Problem requirements.
When a line in the listing below contains the word "click", return a copy of that line.

________________________________________

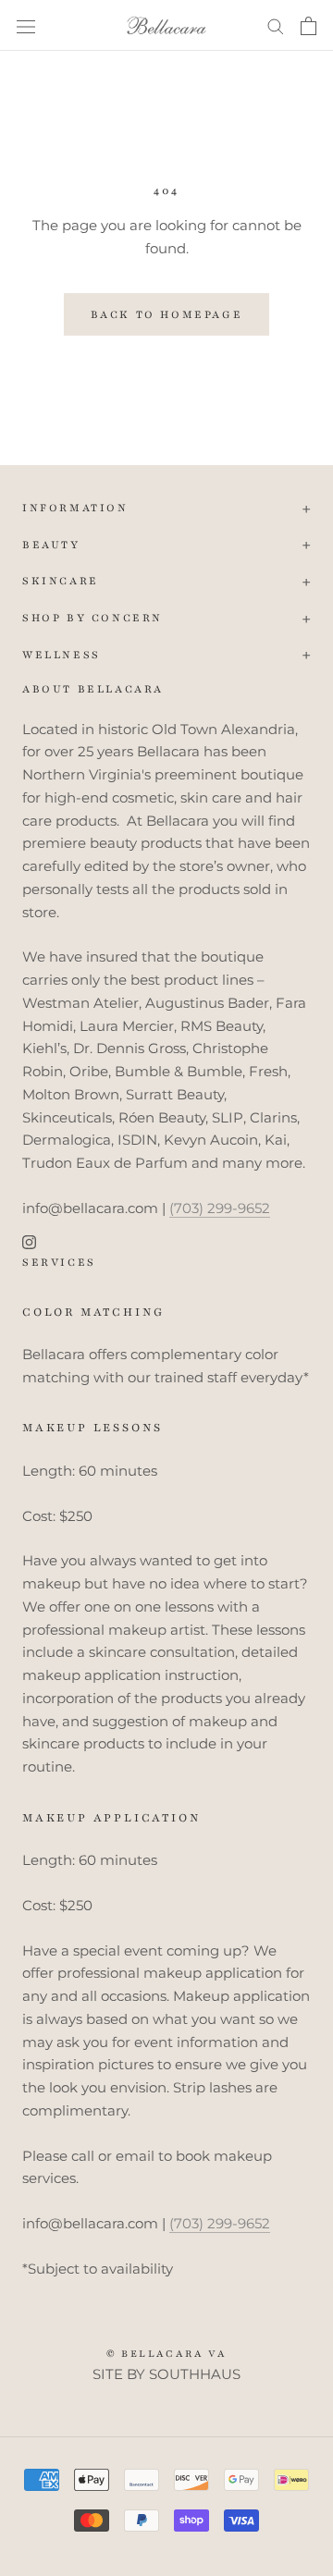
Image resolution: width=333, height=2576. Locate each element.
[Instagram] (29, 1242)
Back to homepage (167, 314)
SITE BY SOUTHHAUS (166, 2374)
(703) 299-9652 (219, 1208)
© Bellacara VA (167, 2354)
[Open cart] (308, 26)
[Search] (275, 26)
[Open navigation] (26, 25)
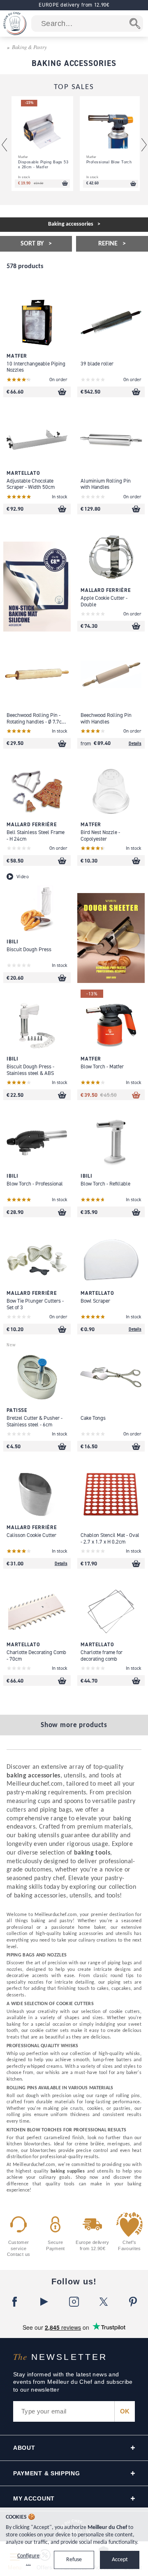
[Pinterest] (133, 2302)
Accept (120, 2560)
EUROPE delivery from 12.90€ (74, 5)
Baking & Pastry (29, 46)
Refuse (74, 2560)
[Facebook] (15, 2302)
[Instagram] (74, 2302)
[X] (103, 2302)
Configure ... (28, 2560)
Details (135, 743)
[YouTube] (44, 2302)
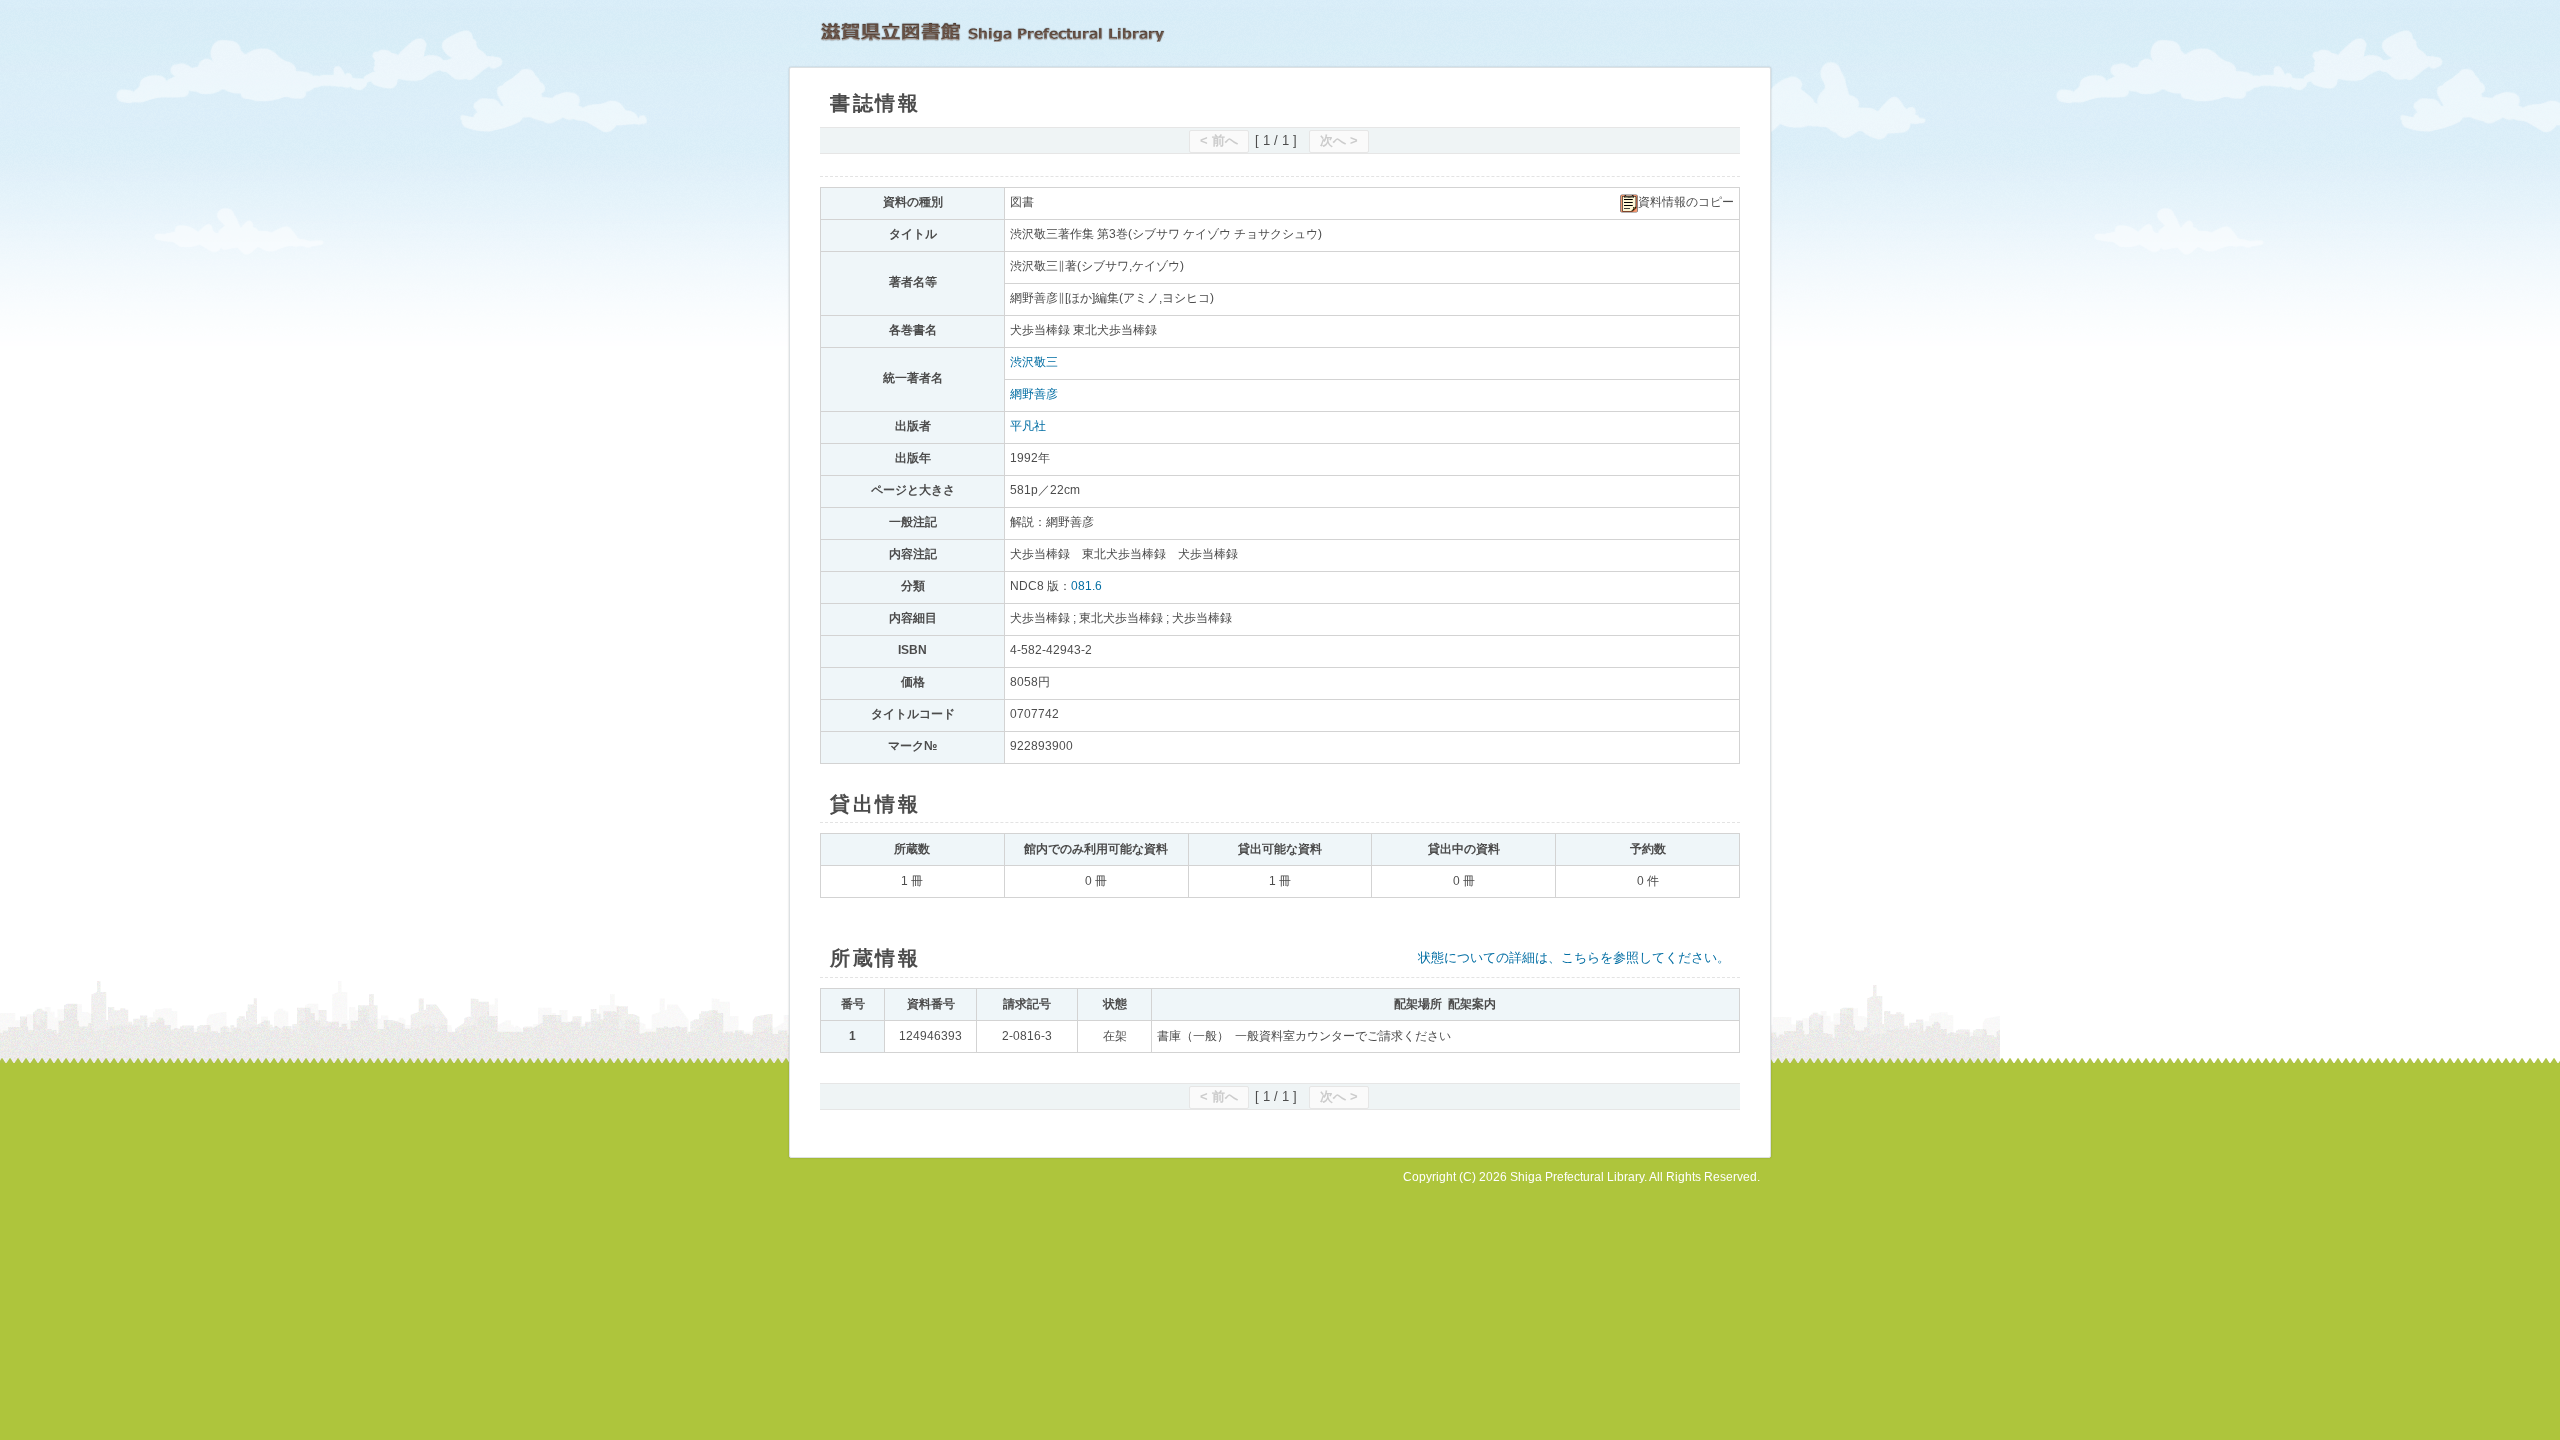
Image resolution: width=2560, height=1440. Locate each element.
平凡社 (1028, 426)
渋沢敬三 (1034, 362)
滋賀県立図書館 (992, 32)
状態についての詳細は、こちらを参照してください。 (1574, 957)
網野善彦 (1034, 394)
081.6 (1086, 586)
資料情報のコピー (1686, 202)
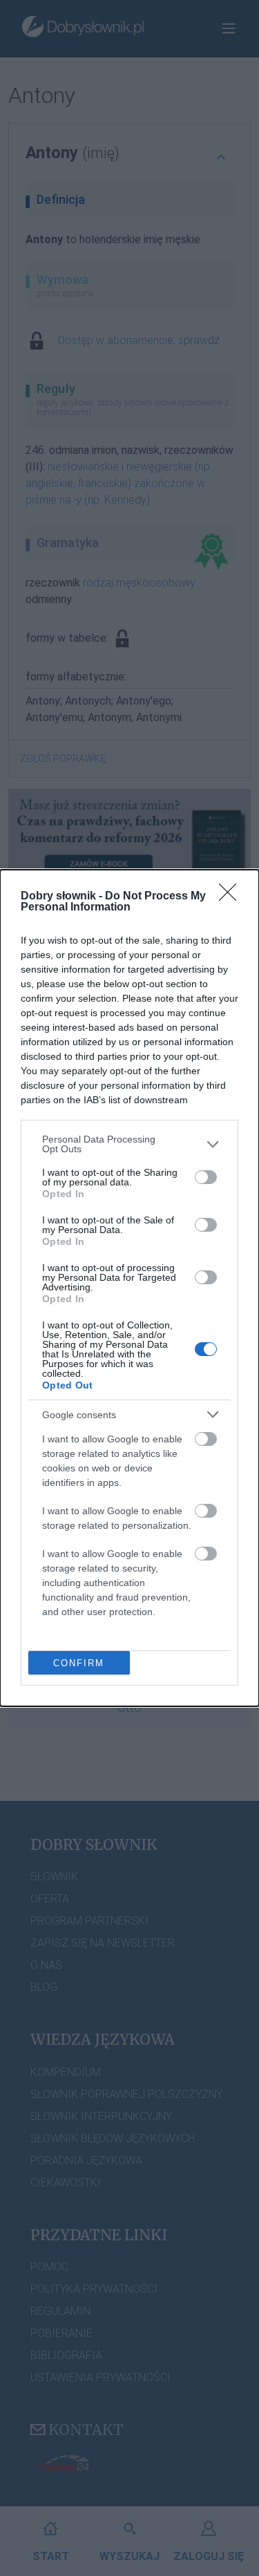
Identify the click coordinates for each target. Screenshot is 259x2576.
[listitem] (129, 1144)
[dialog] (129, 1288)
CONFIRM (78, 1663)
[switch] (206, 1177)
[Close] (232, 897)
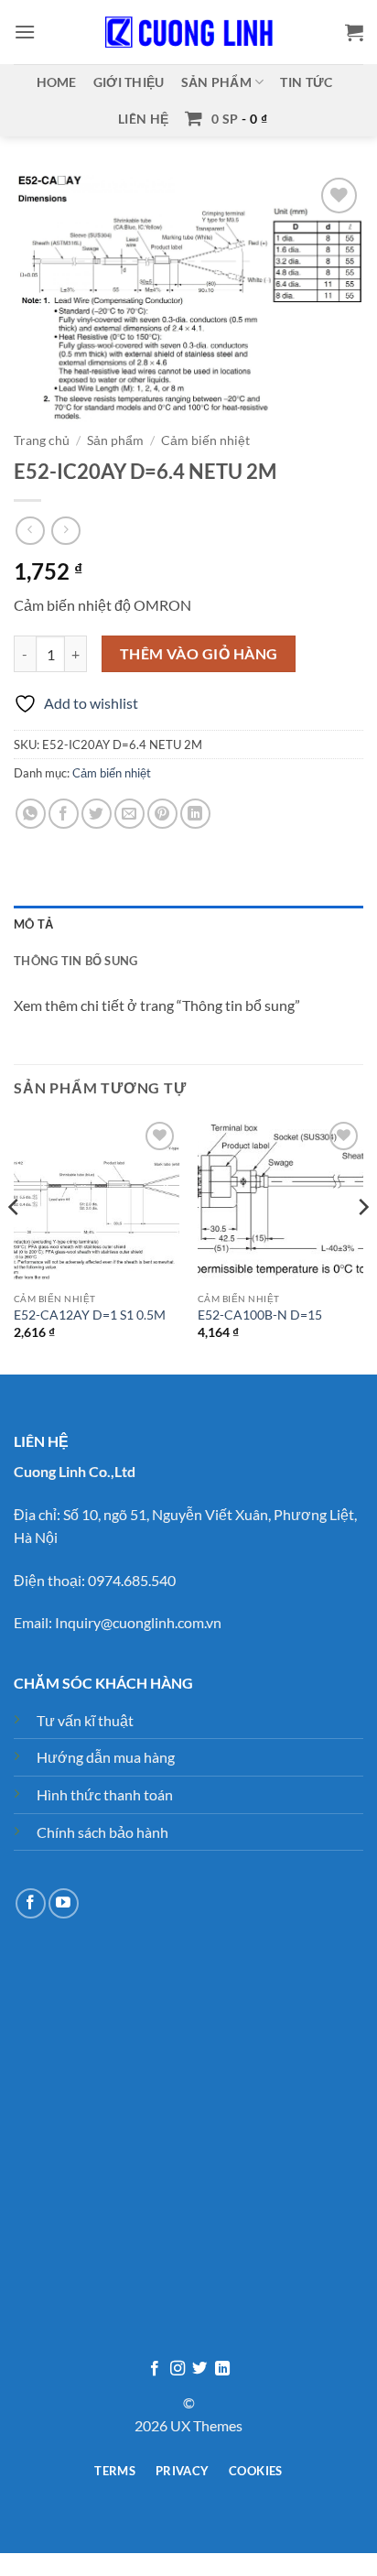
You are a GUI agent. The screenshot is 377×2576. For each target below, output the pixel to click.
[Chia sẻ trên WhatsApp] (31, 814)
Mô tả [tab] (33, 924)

________________________________________

Answer to the problem.
Identify the click coordinates for each target. Screenshot is 259x2576.
You are a GUI agent. The screenshot is 377×2576. For each target below, output the pixel to click.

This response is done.